Isn't it the case that the term 'coloured' was originally used by black people themselves as a non-offensive, almost celebratory response to words like n*****?

I've seen discrepencies about the origins of the word, but just ask yourself, would you like to be described as "coloured"? The term doesn't make sense.
 
None of that has any bearing on Rush Limbaugh, of course. From what I can tell, if he is not racist, he is maybe something worse - a deeply cynical man with contempt for his listeners. His effect, from what I can tell, is wholly poisonous to American politics.

I think you've summed my views on this man far more succinctly than I ever could have.

I actually tend to suspect the deeply cynical one is perhaps more likely.

He's pretty talented really. . .he's managed to get so close to the line, and yet keep so many Americans convinced that he hasn't actually crossed it. So many people feel he's just, you know, telling the truth--telling it like it is. Perhaps what's really scary is that so many otherwise decent people find that what he has to say resonates with them.
 
I personally think this Glenn Beck guy is a lot more worriesome. He strikes me as a complete out and out demagogue, or demagogue wannabe.

As regards O'Reilly and Limbaugh, they have some views that aren't so bad and some views that I wouldn't agree with. Frankly, as regards O'Reilly's take on crime and sympathising with the victims rather than the offenders, I pretty much agree with it.

O'Reilly is very 'Irish' in his thinking process (i.e., when debating, attack first, ask questions later), of course, so I might be biased in his favour.
 
Still and all, while it is possible to go overboard, I don't think that sneaky racism that is driven by real malice should be given a free pass just because no naughty words were used. As a foreigner, the loopier ranting against Obama's health care policy springs to mind. And the birth certificate thing. And, and, and.
Excellent post, Kieran. I especially agree with this part.

I don't believe that all opposition to Obama is racist; some of it is Republican vs Democrat, some of is is just not agreeing with his policies. But an awful lot of the attacks on him are racist. I've seen pictures of his head photoshopped onto a shaman's body, or the First Couple photoshopped into pimp and prostitute costumes (the person who e-mailed that to me genuinely thought they actually showed up at an important meeting dressed like that! :huh: ) Sorry, those are not politically motivated; that is obviously racist "humor", even if the N-word isn't actually used.
 
Frankly there's an element of liberal dogoodery in that article.

Isn't it the case that the term 'coloured' was originally used by black people themselves as a non-offensive, almost celebratory response to words like n*****?



it's times like this when i realize just how new most Europeans are to multiculturalism.

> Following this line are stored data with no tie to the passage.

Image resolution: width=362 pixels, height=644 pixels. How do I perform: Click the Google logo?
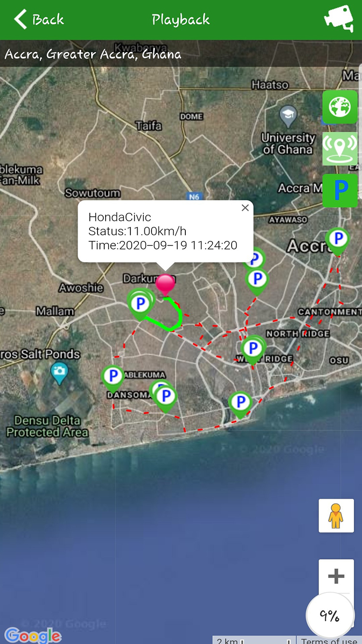(33, 635)
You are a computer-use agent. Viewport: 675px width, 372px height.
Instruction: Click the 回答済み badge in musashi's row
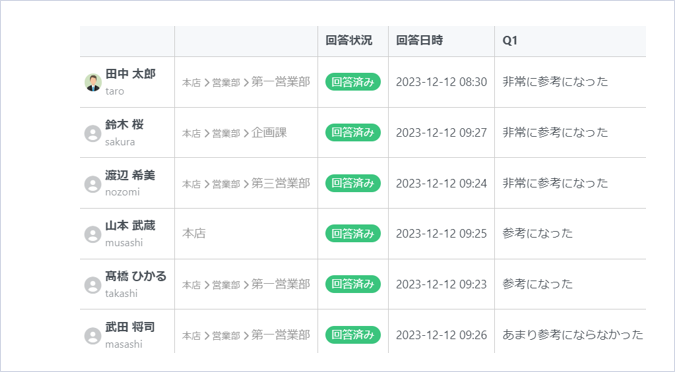pyautogui.click(x=353, y=233)
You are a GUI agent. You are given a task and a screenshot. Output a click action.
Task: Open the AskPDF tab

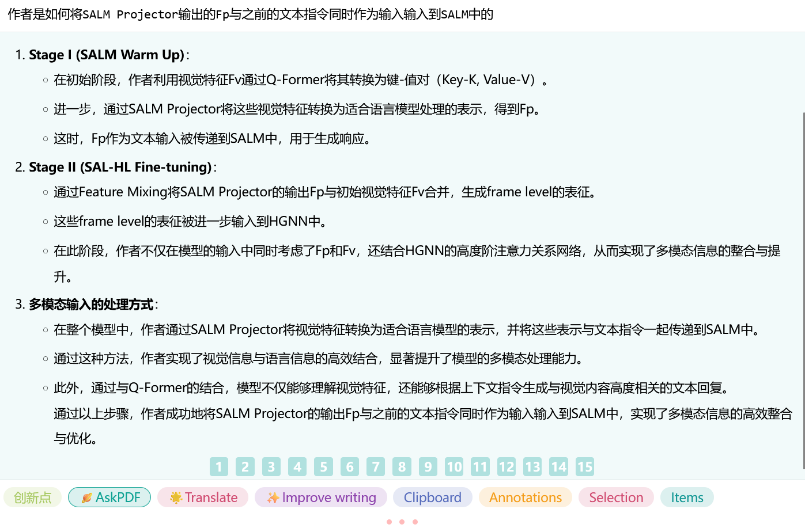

here's a fascinating post by Sullivan that's sort of on this subject, though it's more to do with nativism, but yet that's also racism:

Whose Country?

One does not quite know what to say about Pat Buchanan's latest. Is it too predictable to note? Or too ugly to record? Or too stupid to ignore? Upon reflection, I'll go with stupid. Take one simple point. Notice that for Buchanan in this column, it is axiomatic that America was once defined by its whiteness. This is what he means by "tradition." America - once uniformly white - is now, for him and those he speaks for, bewilderingly multicultural and multi-confessional. Hence the anxiety. Hence the panic. Hence, in some ways, the confluence of fear and paranoia among the 20 percent of Americans who seem to feel this way and see the federal government in some way as the enabler of this destruction.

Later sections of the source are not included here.